Funds from Operations (FFO) – The Company evaluates performance based on Funds From Operations, which we refer to as FFO, as management believes that FFO represents the most accurate measure of activity and is the basis for distributions paid to equity holders. The Company defines FFO, a non-GAAP measure, as net income or loss (computed in accordance with GAAP), excluding gains (or losses) from sales of property, hedge ineffectiveness, acquisition costs of newly acquired properties that are not capitalized and lease acquisition costs that are not capitalized plus depreciation and amortization, including amortization of acquired above and below market lease intangibles and impairment charges on properties or investments in non-consolidated REITs, and after adjustments to exclude equity in income or losses from, and, to include the proportionate share of FFO from, non-consolidated REITs.

 

However, because FFO excludes depreciation and amortization as well as the changes in the value of the Company’s properties that result from use or market conditions, each of which have real economic effects and could materially impact the Company’s results from operations, the utility of FFO as a measure of the Company’s performance is limited.
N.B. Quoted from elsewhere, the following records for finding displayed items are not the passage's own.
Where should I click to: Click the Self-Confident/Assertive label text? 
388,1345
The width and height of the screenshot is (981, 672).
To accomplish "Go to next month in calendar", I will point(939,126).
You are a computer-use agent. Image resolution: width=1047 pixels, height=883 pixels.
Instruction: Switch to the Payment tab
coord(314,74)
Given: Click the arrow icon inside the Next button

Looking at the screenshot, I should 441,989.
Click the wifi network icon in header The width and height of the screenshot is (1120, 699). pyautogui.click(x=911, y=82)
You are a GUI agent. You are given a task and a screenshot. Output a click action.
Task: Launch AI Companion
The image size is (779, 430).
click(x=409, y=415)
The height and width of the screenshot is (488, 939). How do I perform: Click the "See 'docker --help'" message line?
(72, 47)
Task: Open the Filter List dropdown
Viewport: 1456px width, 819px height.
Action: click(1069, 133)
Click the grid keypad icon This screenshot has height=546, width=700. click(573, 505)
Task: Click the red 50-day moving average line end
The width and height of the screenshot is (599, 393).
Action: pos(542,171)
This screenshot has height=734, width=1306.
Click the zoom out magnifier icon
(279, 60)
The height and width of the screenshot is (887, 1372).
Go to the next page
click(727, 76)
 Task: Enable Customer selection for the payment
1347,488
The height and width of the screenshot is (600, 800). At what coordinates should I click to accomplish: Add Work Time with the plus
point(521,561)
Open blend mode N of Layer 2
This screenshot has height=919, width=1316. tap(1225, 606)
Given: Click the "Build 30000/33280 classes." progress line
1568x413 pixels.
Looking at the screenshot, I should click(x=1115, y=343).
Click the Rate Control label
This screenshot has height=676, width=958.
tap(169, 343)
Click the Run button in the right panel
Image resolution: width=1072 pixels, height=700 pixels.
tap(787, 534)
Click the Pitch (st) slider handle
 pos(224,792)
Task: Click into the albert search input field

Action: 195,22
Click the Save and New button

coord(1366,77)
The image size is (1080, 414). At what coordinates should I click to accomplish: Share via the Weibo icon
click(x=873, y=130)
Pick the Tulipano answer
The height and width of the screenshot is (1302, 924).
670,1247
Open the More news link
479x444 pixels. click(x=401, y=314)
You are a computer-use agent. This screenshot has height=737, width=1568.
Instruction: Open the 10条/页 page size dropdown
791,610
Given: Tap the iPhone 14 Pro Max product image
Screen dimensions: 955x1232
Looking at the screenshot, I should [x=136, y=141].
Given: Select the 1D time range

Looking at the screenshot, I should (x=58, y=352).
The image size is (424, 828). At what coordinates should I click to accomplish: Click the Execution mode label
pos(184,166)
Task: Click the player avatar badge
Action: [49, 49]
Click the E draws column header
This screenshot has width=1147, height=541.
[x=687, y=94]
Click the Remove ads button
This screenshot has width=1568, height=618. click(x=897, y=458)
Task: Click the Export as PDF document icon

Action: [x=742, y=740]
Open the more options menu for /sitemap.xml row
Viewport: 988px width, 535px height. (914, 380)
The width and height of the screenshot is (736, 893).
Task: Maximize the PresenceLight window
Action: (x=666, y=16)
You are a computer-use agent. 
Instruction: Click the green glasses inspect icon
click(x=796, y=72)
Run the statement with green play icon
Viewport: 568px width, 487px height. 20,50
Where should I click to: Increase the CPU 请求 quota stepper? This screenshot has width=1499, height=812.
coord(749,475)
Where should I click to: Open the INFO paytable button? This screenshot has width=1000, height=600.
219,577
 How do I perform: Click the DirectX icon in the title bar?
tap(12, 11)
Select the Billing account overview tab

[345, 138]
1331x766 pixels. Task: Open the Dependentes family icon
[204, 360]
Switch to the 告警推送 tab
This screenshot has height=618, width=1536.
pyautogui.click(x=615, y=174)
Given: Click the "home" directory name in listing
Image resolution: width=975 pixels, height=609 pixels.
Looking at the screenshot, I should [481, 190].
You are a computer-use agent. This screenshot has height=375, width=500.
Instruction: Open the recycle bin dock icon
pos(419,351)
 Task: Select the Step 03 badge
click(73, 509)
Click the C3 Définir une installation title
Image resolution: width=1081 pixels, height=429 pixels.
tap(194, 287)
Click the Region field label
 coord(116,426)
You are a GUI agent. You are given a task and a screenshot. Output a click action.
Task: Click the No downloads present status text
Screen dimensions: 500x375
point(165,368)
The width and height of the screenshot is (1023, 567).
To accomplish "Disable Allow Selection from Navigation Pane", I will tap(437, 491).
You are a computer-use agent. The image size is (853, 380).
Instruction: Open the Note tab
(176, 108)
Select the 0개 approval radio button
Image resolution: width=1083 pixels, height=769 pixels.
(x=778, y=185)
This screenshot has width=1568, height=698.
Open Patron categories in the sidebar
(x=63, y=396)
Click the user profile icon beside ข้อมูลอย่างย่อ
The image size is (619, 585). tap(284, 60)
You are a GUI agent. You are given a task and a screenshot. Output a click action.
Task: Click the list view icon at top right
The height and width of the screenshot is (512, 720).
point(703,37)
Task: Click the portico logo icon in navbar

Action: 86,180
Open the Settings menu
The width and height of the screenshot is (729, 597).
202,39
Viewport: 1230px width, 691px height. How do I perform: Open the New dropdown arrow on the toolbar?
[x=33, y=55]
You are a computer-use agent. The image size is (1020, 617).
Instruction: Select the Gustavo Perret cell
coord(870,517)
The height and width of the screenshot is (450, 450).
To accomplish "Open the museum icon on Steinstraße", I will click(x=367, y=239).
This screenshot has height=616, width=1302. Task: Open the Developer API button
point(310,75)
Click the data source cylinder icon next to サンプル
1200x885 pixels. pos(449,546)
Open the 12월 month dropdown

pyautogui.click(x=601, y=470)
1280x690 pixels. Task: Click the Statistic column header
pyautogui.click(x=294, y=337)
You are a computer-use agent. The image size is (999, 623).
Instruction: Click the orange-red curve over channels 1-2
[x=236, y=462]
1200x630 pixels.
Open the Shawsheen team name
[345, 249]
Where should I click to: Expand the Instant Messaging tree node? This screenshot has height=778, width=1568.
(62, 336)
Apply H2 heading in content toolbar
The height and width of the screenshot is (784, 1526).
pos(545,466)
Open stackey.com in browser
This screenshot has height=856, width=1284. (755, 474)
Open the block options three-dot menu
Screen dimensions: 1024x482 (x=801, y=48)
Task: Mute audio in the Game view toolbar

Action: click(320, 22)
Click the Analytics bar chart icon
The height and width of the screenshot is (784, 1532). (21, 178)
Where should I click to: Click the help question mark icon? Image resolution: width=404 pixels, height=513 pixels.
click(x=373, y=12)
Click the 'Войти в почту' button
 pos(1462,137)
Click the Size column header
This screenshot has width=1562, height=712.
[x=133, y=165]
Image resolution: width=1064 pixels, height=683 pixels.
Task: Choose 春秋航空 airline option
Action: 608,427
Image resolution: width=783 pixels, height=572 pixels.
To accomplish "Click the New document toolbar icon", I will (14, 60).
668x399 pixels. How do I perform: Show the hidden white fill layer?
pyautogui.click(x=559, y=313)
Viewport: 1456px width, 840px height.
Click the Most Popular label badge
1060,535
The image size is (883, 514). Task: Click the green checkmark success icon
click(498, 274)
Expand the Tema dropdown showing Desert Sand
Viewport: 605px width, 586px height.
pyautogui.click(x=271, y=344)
In addition, other REITs may not calculate FFO in accordance with the NAREIT definition as the Company does, and, accordingly, the Company’s FFO may not be comparable to other REITs’ FFO. Accordingly, FFO should be considered only as a supplement to net income as a measure of the Company’s performance.

 

Core Funds from Operations (Core FFO) – We calculate Core FFO, a non-GAAP measure, by using FFO as defined by NAREIT and adjusting for certain other non-core items. We also exclude from our Core FFO calculation acquisition costs, loss on early extinguishment of debt, changes in the fair value of the earn-out, changes in fair value of contingent consideration, non-cash warrant dividends and the amortization of stock-based compensation.

 

We believe Core FFO provides a useful metric in comparing operations between reporting periods and in assessing the sustainability of our ongoing operating performance. Other equity REITs may calculate Core FFO differently or not at all, and, accordingly, the Company’s Core FFO may not be comparable to such other REITs’ Core FFO.